Autre raison de ne pas pavoiser : dans le domaine aéronautique, qui fournit généralement plus de la moitié des exportations de matériels militaires, aucune commande substantielle n'a été enregistrée depuis près d'un an. C'est même le calme plat pour l'Aérospatiale (qui perd de l'argent avec ses hélicoptères), pour Matra (qui a de plus en plus de mal à vendre ses missiles), et, dans une certaine mesure, pour Dassault (qui, pour le moment, compte davantage, pour assurer son plan de charge, sur ses Falcon civils que sur ses chasseurs-bombardiers). Certes, dans le cas de Dassault, la commande de 40 Mirage 2 000 passée par le gouvernement grec en novembre dernier est une bonne nouvelle ; mais on ne peut pas parler de surprise car les chances de l'avionneur français ont toujours été considérées comme bonnes.

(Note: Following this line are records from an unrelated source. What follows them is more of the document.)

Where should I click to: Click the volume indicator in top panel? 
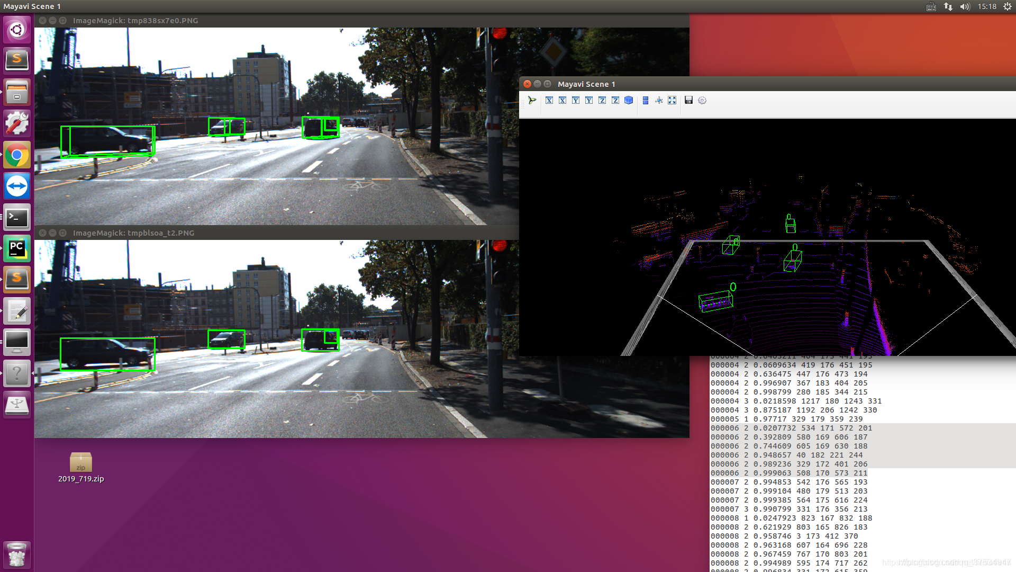pyautogui.click(x=965, y=6)
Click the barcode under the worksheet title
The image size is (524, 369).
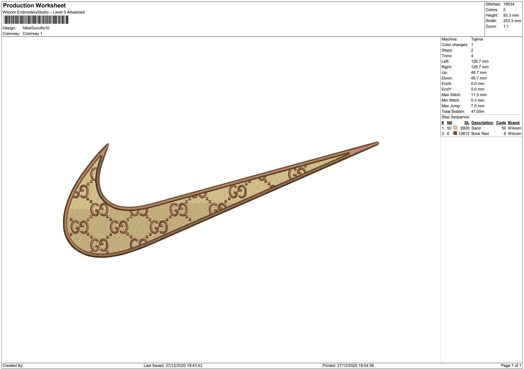tap(36, 20)
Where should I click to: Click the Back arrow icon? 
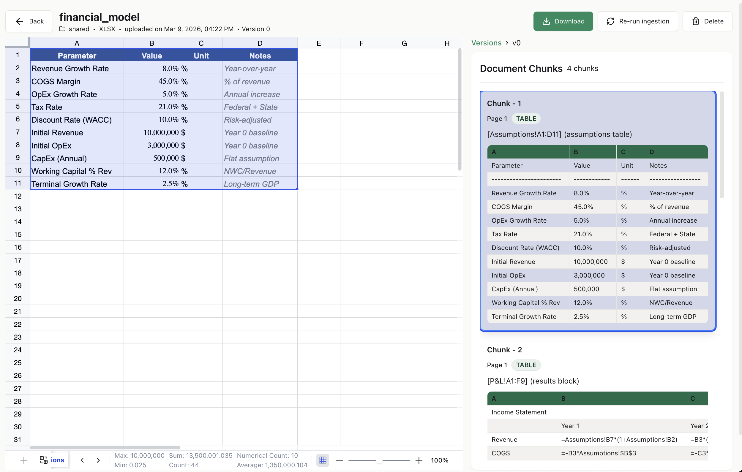19,21
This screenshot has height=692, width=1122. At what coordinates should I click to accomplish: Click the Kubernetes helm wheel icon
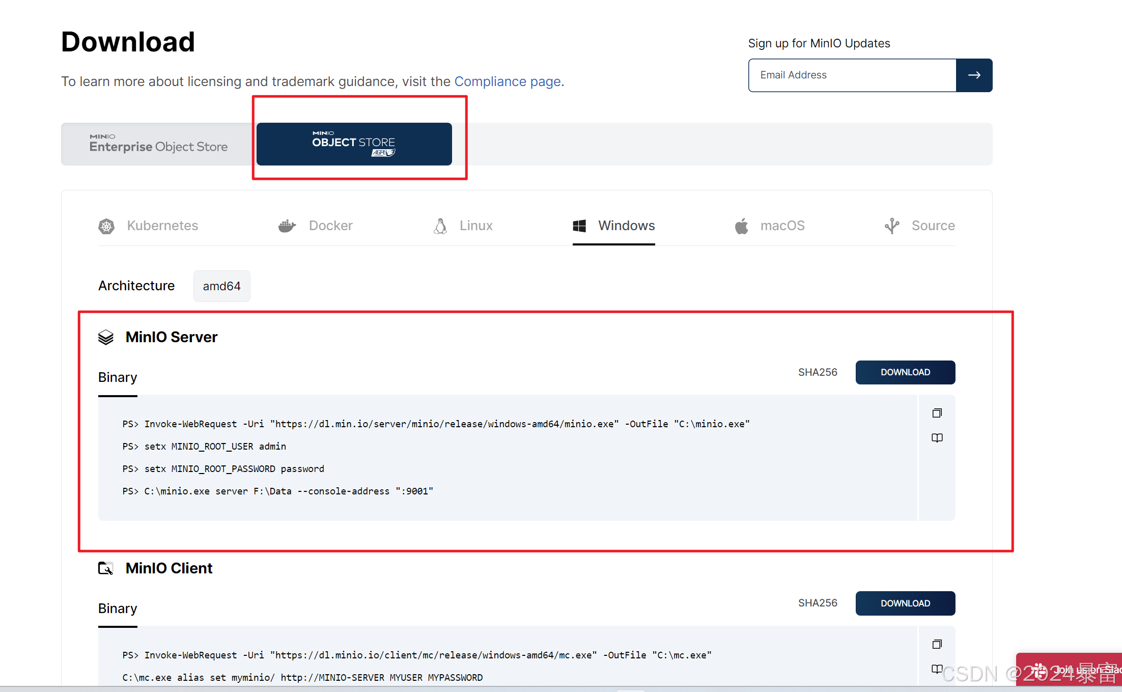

Les impératifs de la rigueur

Si l'industrie française de l'armement travaille à 40 % pour l'exportation, elle reste largement tributaire du budget des armées. Or Charles Hernu lui-même, ministre de la Défense, déclarait en octobre dernier : « Les armées, solidaires de la nation, sont naturellement associées à l'effort de maîtrise des dépenses publiques. » De fait, dans le budget 1984, les crédits d'équipement augmentent au même rythme que l'inflation — environ 7,7 % —, mais, comme la force nucléaire reste prioritaire et coûte de plus en plus cher, les crédits affectés aux armements conventionnels voient leur part relative diminuer. L'impératif de la rigueur n'a jamais été aussi catégorique, puisque, par exemple, il a fallu annuler les manœuvres « Korrigan » qui devaient se dérouler en Bretagne au début de l'automne.

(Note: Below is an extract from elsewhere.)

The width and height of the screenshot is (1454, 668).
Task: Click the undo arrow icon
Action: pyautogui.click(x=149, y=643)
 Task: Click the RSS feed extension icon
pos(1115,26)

Face à des débouchés intérieurs qui se rétrécissent, l'exportation est donc pour la France et ses fabricants d'armes une nécessité plus vitale que jamais. L'amortissement des frais de recherche et de développement (18 milliards de F rien que pour la part financée par l'État) ainsi que la rentabilité des unités de production en dépendent. Malheureusement, les obstacles à l'exportation ne cessent de se renforcer. C'est d'abord l'intensité croissante de la concurrence américaine, encouragée par une administration Reagan bien décidée à ce que les États-Unis augmentent leurs livraisons de matériel militaire à l'étranger. C'est aussi la diminution des ressources des pays arabes, gros clients de la France, en raison de la tendance à la baisse du prix du pétrole. C'est enfin l'apparition de compétiteurs nouveaux, tels l'Espagne, Israël et le Brésil. Le dernier en date est la Chine ; on a pu voir, en septembre, dans la Revue internationale de défense, une publicité vantant les mérites d'un obusier automoteur... chinois. Cela dit, l'image des armes françaises reste bonne dans de nombreux pays. C'est la conséquence à la fois d'un positionnement politique qui a les faveurs du tiers monde et d'un potentiel technologique. La France devrait conserver sa place de troisième exportateur mondial d'armement.

Coopération en sommeil

Côté coopération européenne, l'horizon n'est pas au beau fixe. C'est pourtant la seule façon de concurrencer efficacement les Américains sur le Vieux Continent, puisque — au moins théoriquement — les pays qui sont parties prenantes dans la production en commun de matériel militaire devraient constituer un marché captif. Voilà pourtant plusieurs années que la coopération est en sommeil. Elle vient d'être relancée avec le projet de développement d'un avion de combat. En juillet, les ministres de la Défense de France, de Grande-Bretagne, d'Allemagne, d'Italie et d'Espagne sont parvenus à un accord de principe sur la construction d'un tel appareil. En octobre, les chefs d'état-major des cinq pays en cause se sont même entendus sur un plan industriel. Encore faut-il que les entreprises concernées y soient favorables. Or, la principale d'entre elles, Dassault, ne semble pas convaincue de mettre ses compétences, il est vrai supérieures à celles des autres, au pot commun. Malgré les protestations officielles de bonne volonté, il ne faut donc pas s'attendre à ce que la situation se débloque. L'Europe des armes n'est pas pour demain.